(Try it) Every record that follows should be printed verbatim.

*** Excerpted records ***

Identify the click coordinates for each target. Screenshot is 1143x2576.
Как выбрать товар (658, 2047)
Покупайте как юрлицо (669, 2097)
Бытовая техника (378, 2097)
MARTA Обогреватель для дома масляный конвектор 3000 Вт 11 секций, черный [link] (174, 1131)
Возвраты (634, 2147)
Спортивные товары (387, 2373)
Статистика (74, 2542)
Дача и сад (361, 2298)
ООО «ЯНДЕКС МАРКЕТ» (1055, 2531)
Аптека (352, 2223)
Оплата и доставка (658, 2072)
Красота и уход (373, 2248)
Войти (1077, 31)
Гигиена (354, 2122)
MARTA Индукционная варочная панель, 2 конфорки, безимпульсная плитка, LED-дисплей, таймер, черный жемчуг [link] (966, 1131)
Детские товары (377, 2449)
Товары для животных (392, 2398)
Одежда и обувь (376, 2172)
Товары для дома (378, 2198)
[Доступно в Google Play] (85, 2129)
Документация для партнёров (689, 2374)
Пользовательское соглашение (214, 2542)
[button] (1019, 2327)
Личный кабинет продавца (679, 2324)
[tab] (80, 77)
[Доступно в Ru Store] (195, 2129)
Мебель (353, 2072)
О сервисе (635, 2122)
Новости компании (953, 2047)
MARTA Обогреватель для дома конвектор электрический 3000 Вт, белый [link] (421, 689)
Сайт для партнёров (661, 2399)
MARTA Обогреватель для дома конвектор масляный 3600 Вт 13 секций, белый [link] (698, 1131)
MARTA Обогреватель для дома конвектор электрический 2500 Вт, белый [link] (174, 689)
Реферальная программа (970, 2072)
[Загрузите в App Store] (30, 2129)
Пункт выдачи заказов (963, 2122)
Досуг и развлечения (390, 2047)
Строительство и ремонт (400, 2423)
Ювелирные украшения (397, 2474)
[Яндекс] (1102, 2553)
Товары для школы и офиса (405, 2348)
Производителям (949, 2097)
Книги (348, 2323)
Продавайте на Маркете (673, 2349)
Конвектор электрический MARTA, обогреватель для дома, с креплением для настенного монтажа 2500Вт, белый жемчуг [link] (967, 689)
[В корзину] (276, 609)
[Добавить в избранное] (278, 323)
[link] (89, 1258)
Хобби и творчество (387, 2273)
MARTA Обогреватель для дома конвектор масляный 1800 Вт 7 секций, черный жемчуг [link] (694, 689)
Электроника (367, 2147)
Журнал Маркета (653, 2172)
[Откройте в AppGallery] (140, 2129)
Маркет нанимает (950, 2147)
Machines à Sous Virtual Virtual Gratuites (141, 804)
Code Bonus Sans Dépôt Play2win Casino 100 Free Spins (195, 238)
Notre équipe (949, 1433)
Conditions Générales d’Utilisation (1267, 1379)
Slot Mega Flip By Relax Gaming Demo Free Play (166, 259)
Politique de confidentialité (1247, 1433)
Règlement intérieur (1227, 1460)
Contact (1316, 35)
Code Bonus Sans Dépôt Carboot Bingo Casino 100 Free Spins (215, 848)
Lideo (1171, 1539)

*** End of Excerpted records ***

(Your response)
Identify the click coordinates for each target. Screenshot is 1143x2576.
Как выбрать товар (658, 2047)
Покупайте как юрлицо (669, 2097)
Бытовая техника (378, 2097)
MARTA Обогреватель для дома масляный конвектор 3000 Вт 11 секций, черный [link] (174, 1131)
Возвраты (634, 2147)
Спортивные товары (387, 2373)
Статистика (74, 2542)
Дача и сад (361, 2298)
ООО «ЯНДЕКС МАРКЕТ» (1055, 2531)
Аптека (352, 2223)
Оплата и доставка (658, 2072)
Красота и уход (373, 2248)
Войти (1077, 31)
Гигиена (354, 2122)
MARTA Индукционная варочная панель, 2 конфорки, безимпульсная плитка, LED-дисплей, таймер, черный жемчуг [link] (966, 1131)
Детские товары (377, 2449)
Товары для животных (392, 2398)
Одежда и обувь (376, 2172)
Товары для дома (378, 2198)
[Доступно в Google Play] (85, 2129)
Документация для партнёров (689, 2374)
Пользовательское соглашение (214, 2542)
[button] (1019, 2327)
Личный кабинет продавца (679, 2324)
[tab] (80, 77)
[Доступно в Ru Store] (195, 2129)
Мебель (353, 2072)
О сервисе (635, 2122)
Новости компании (953, 2047)
MARTA Обогреватель для дома конвектор электрический 3000 Вт, белый [link] (421, 689)
Сайт для партнёров (661, 2399)
MARTA Обогреватель для дома конвектор масляный 3600 Вт 13 секций, белый [link] (698, 1131)
MARTA Обогреватель для дома конвектор электрический 2500 Вт, белый [link] (174, 689)
Реферальная программа (970, 2072)
[Загрузите в App Store] (30, 2129)
Пункт выдачи заказов (963, 2122)
Досуг и развлечения (390, 2047)
Строительство и ремонт (400, 2423)
Ювелирные украшения (397, 2474)
[Яндекс] (1102, 2553)
Товары для школы и офиса (405, 2348)
Производителям (949, 2097)
Книги (348, 2323)
Продавайте на Маркете (673, 2349)
Конвектор электрический MARTA, обогреватель для дома, с креплением для настенного монтажа 2500Вт, белый жемчуг [link] (967, 689)
[В корзину] (276, 609)
[Добавить в избранное] (278, 323)
[link] (89, 1258)
Хобби и творчество (387, 2273)
MARTA Обогреватель для дома конвектор масляный 1800 Вт 7 секций, черный жемчуг [link] (694, 689)
Электроника (367, 2147)
Журнал Маркета (653, 2172)
[Откройте в AppGallery] (140, 2129)
Маркет нанимает (950, 2147)
Machines à Sous Virtual Virtual Gratuites (141, 804)
Code Bonus Sans Dépôt Play2win Casino 100 Free Spins (195, 238)
Notre équipe (949, 1433)
Conditions Générales d’Utilisation (1267, 1379)
Slot Mega Flip By Relax Gaming Demo Free Play (166, 259)
Politique de confidentialité (1247, 1433)
Règlement intérieur (1227, 1460)
Contact (1316, 35)
Code Bonus Sans Dépôt Carboot Bingo Casino 100 Free Spins (215, 848)
Lideo (1171, 1539)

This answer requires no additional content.